Direction: Copy the material exactly, from the line containing "Open the Import From dropdown" through the end of the material. Leave out the pictures.

Word and item position data
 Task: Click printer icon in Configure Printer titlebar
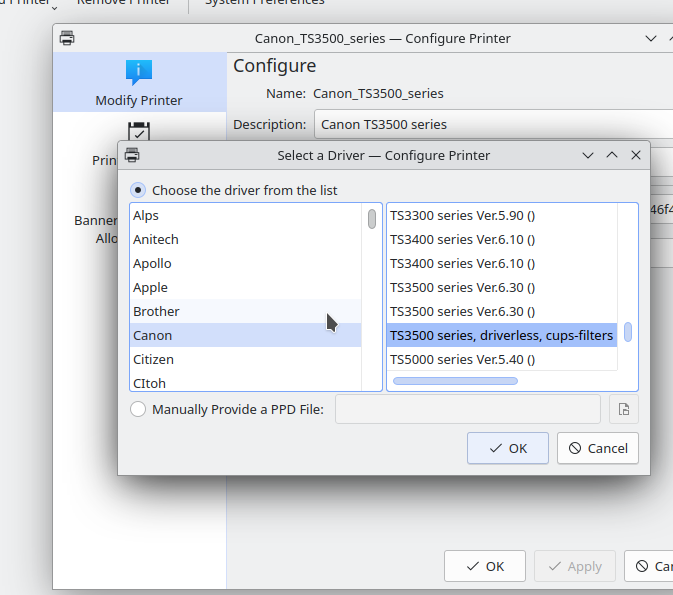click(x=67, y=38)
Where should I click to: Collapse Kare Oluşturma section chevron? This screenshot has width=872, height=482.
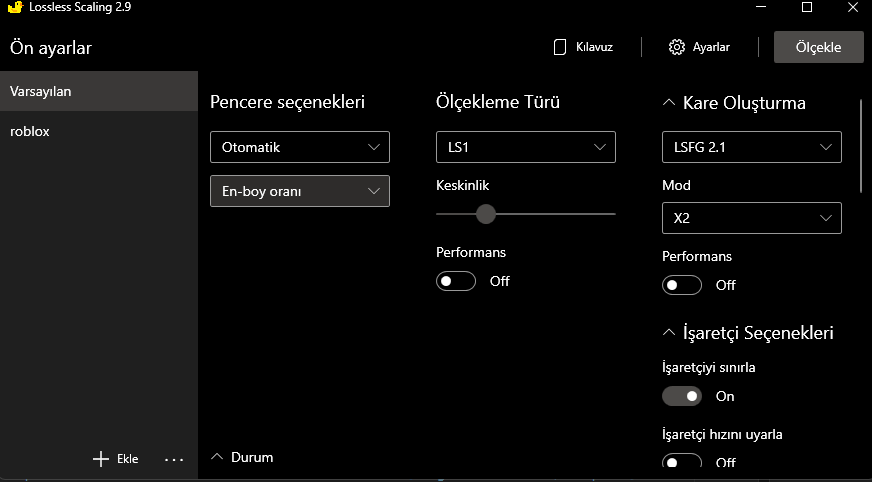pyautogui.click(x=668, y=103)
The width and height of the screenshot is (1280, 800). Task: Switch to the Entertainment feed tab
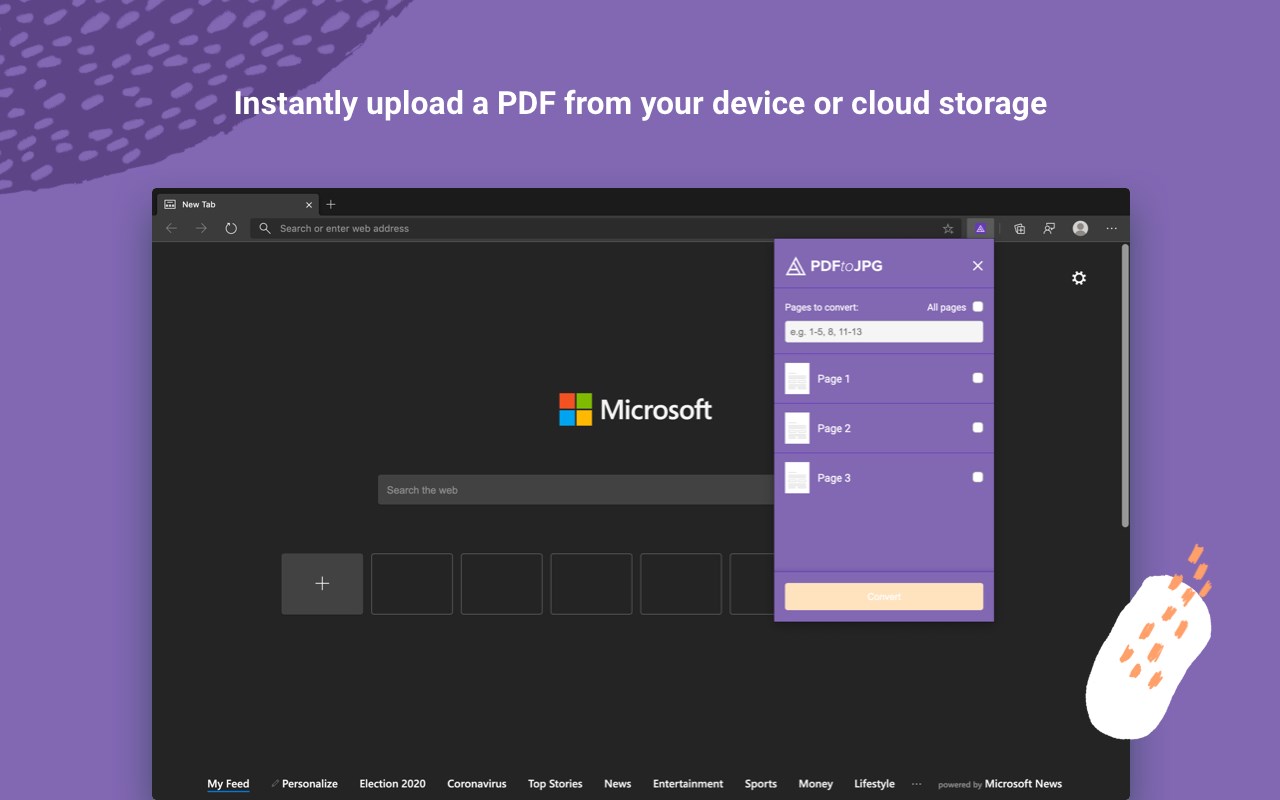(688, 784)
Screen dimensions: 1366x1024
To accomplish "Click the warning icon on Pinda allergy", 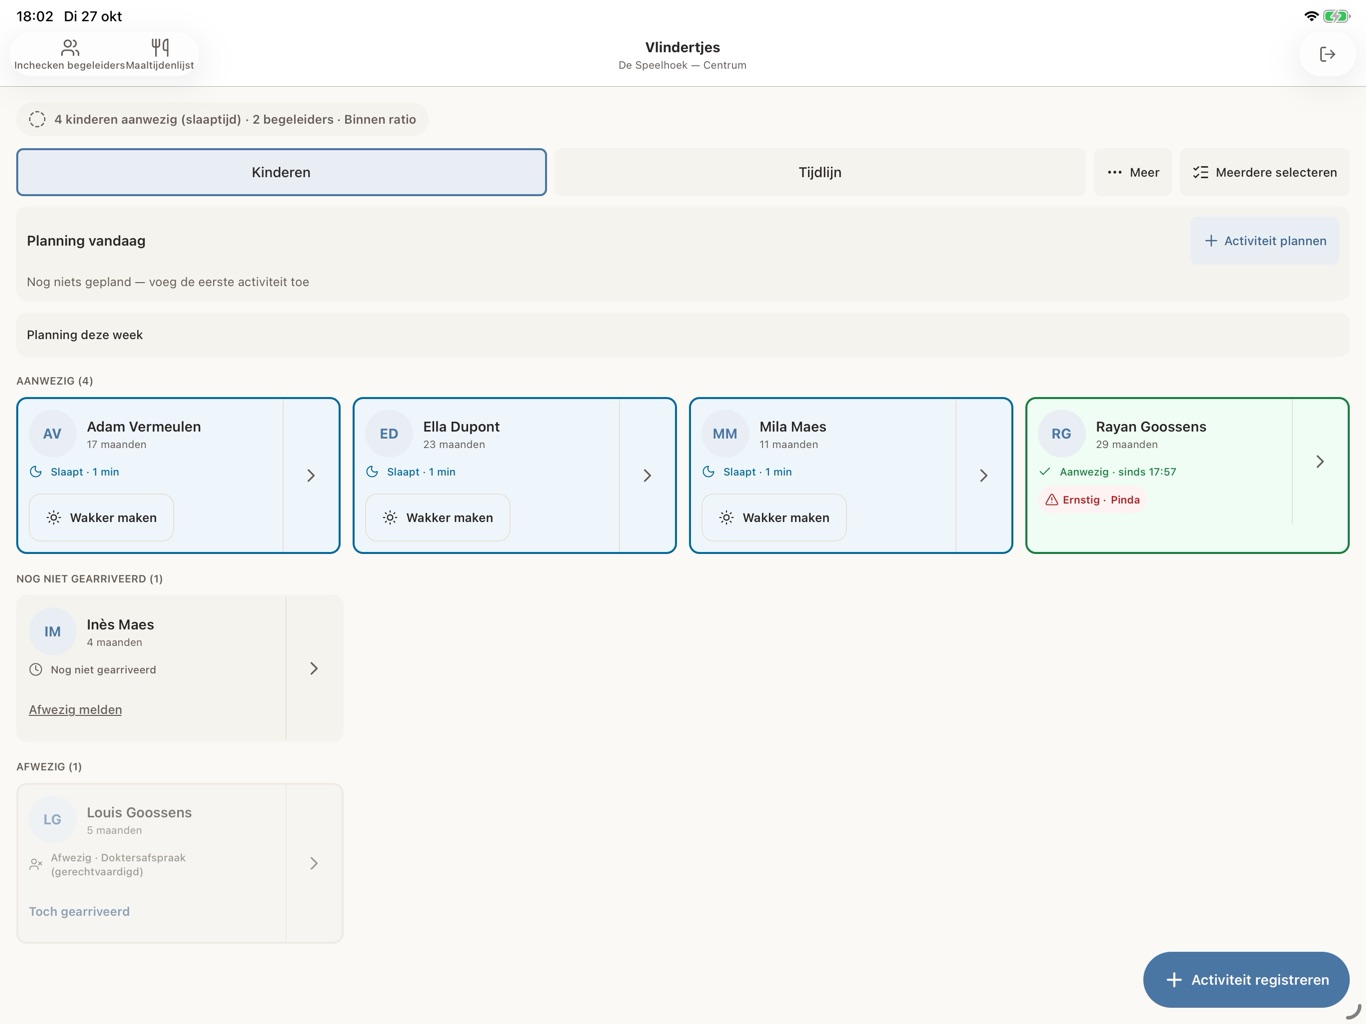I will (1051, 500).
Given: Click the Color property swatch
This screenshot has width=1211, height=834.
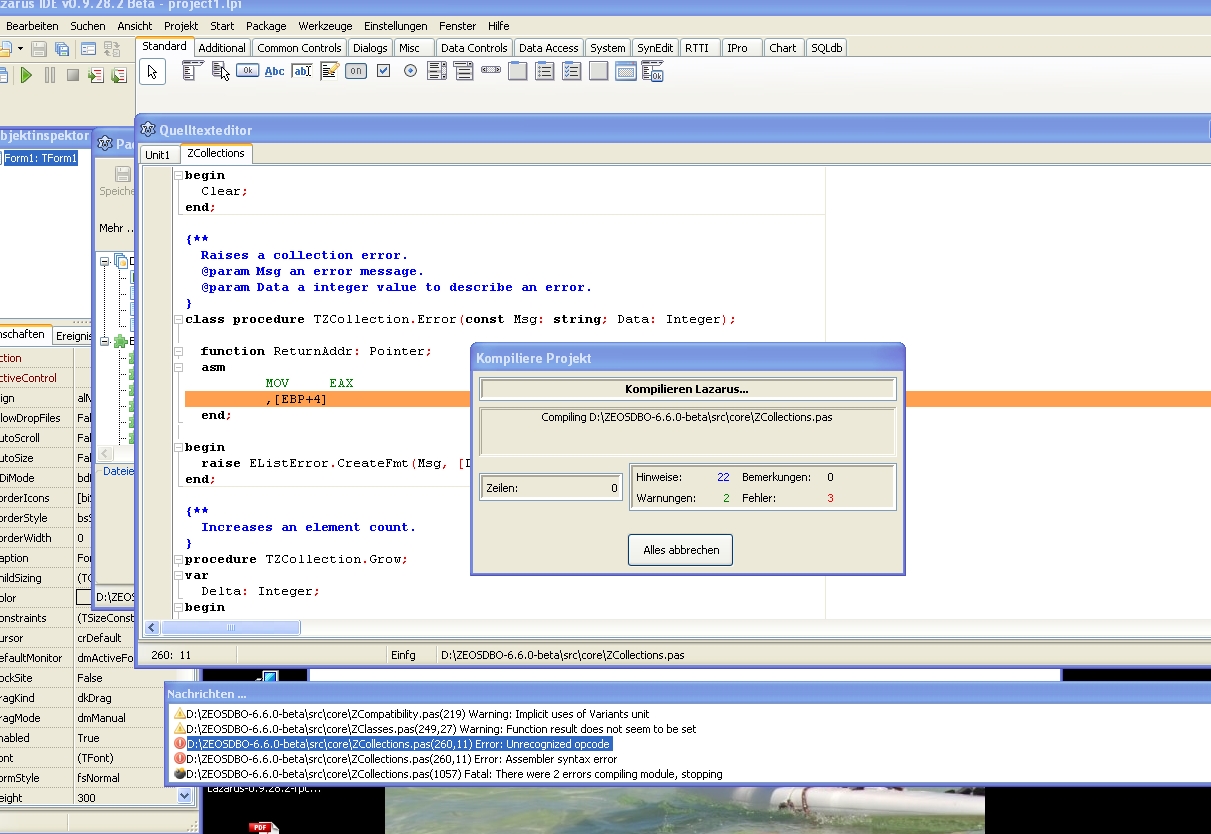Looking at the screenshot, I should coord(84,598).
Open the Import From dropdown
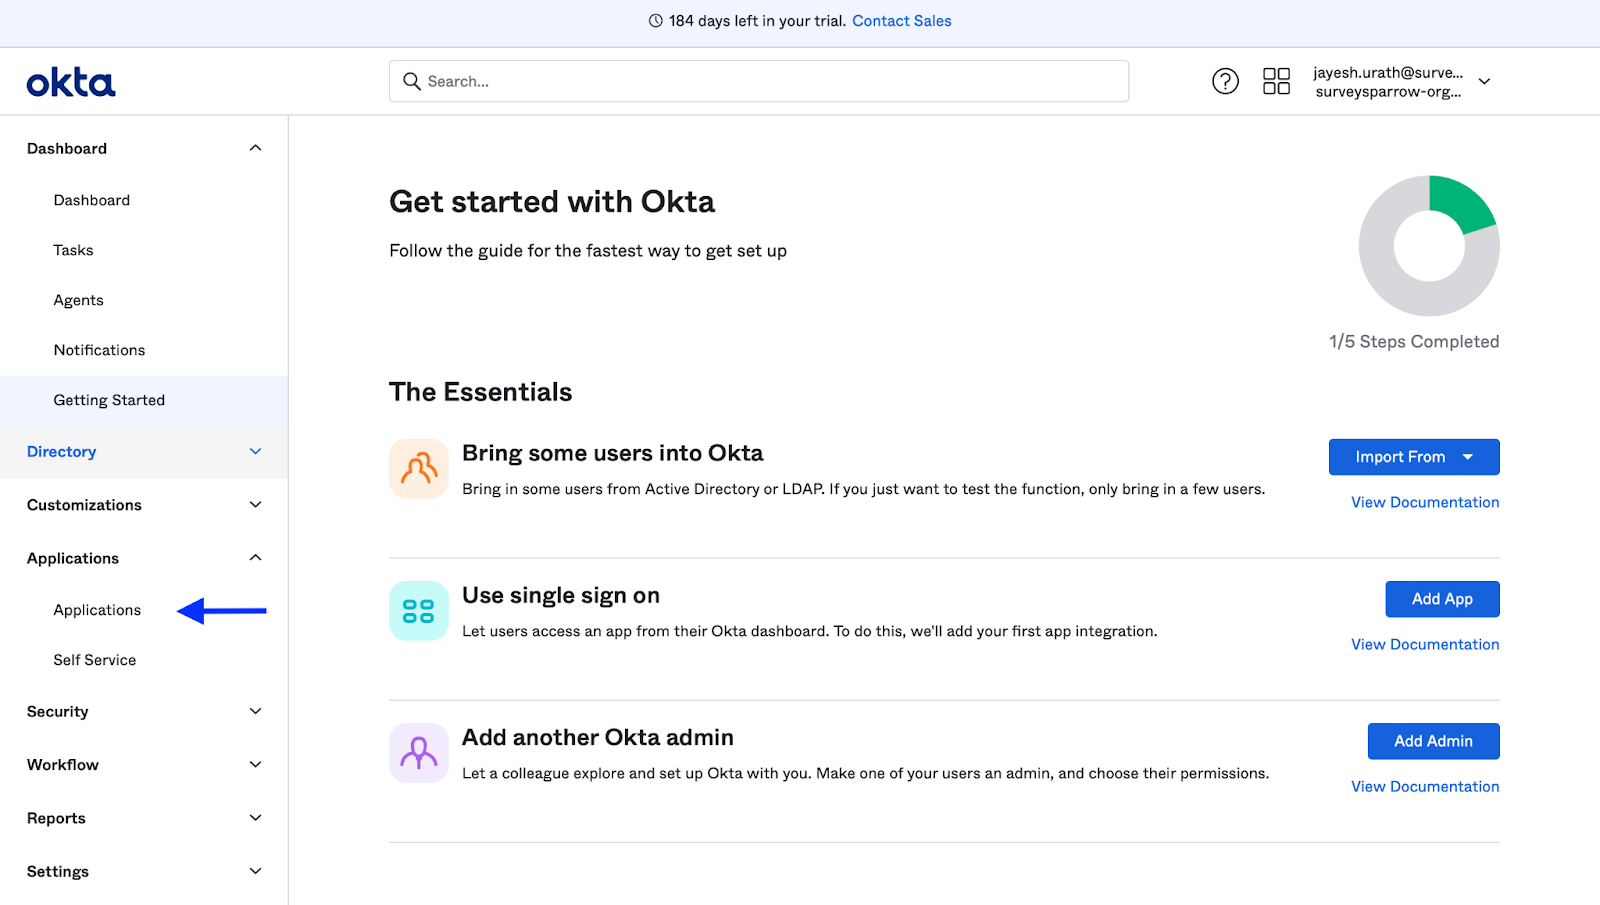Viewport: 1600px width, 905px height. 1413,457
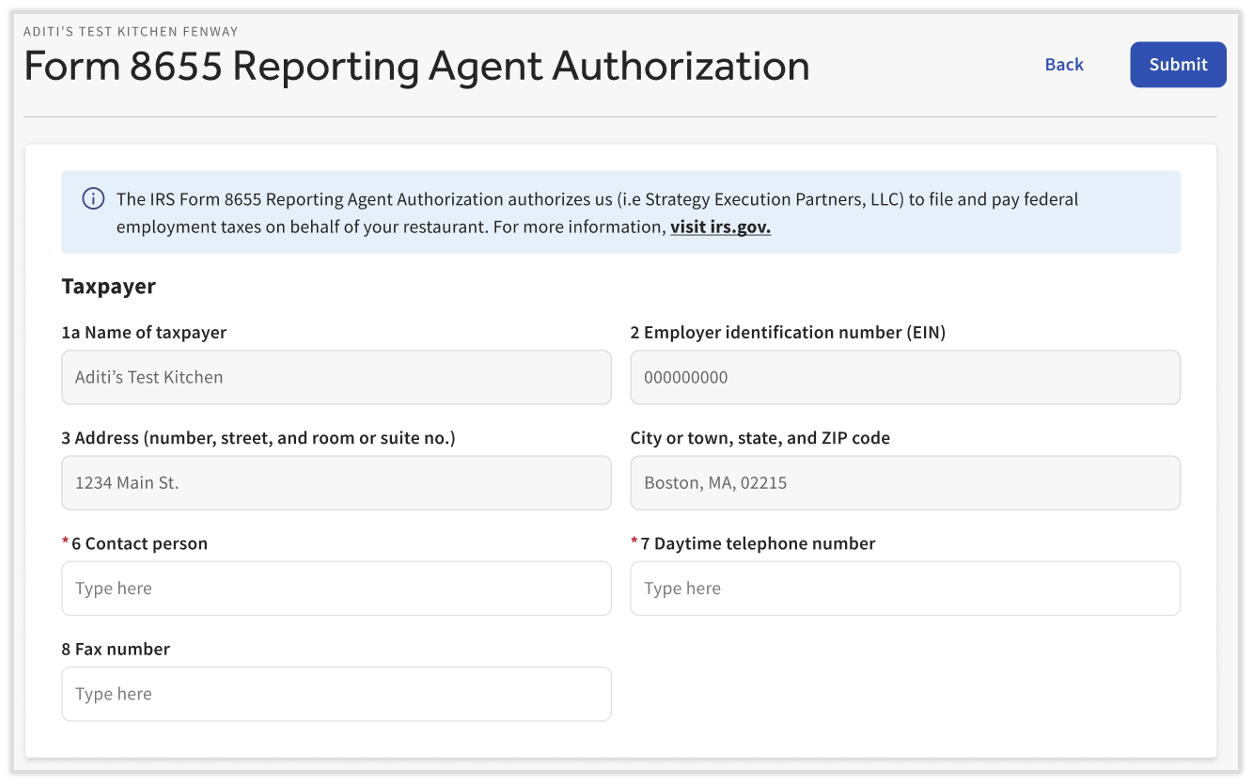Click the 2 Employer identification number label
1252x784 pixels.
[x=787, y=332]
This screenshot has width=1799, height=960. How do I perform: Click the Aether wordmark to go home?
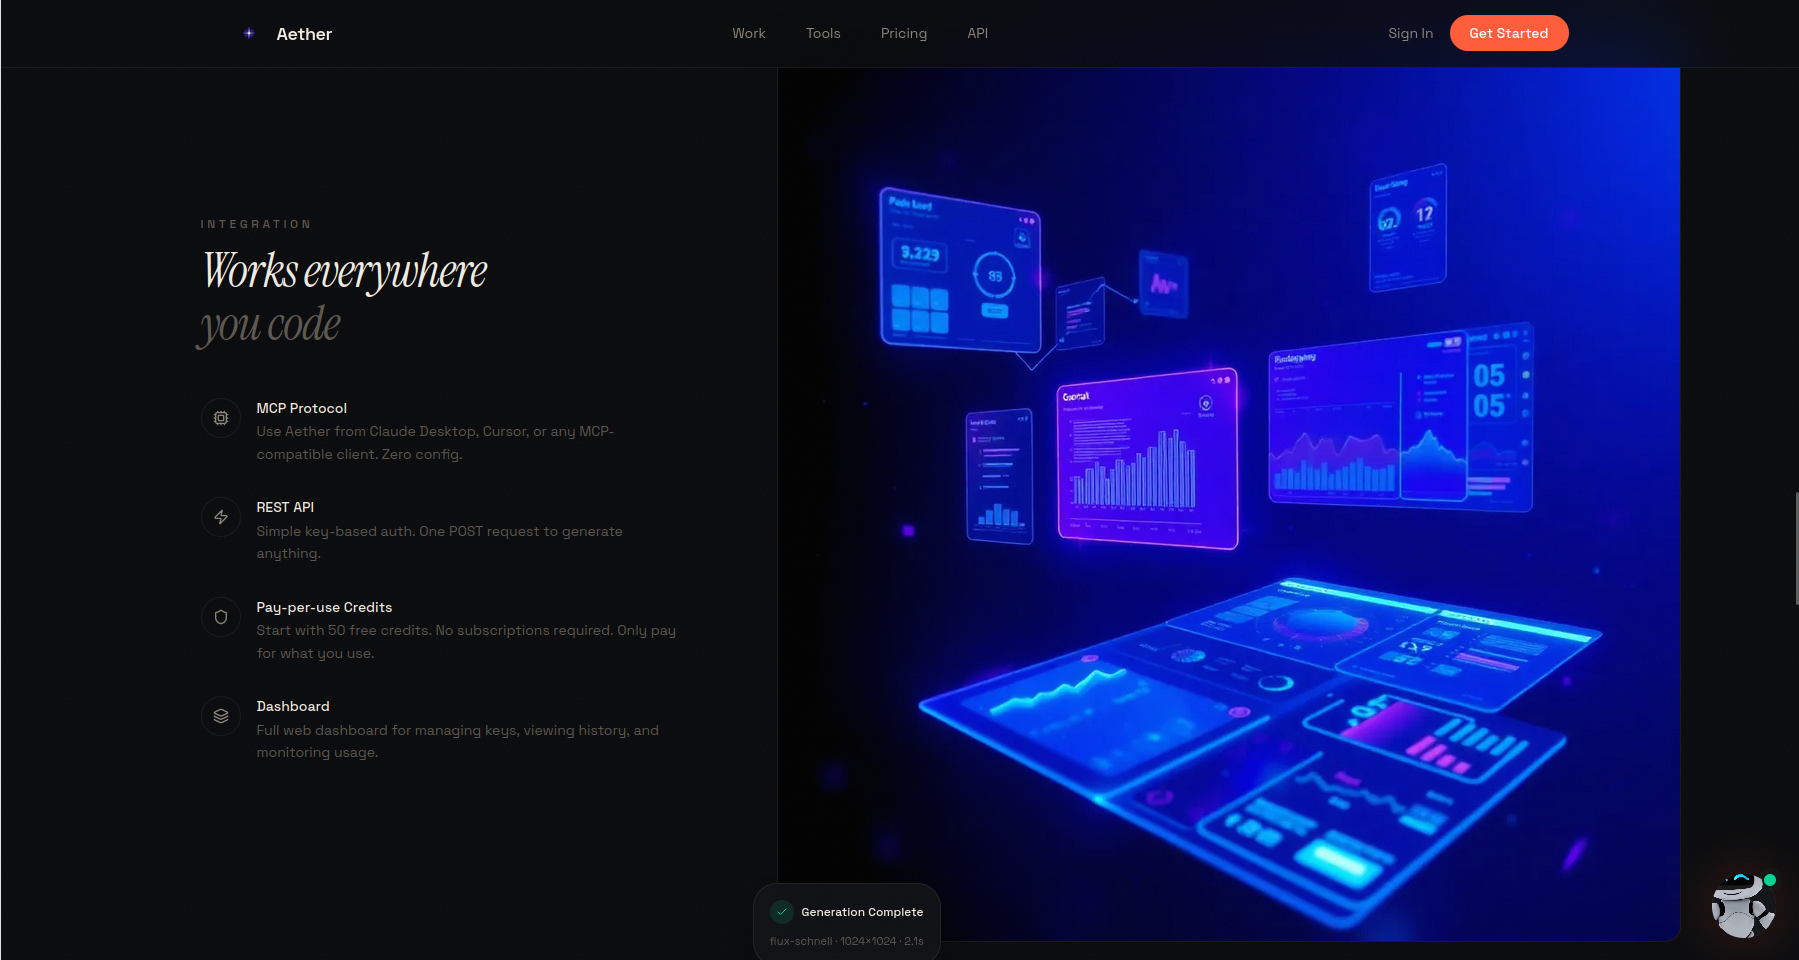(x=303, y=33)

Solution to this exercise:
Open the Import From dropdown
Viewport: 1600px width, 905px height. 1413,457
Click the 2 Employer identification number label
1252x784 pixels.
[x=787, y=332]
This screenshot has width=1799, height=960. How do I perform: Click the Aether wordmark to go home?
(x=303, y=33)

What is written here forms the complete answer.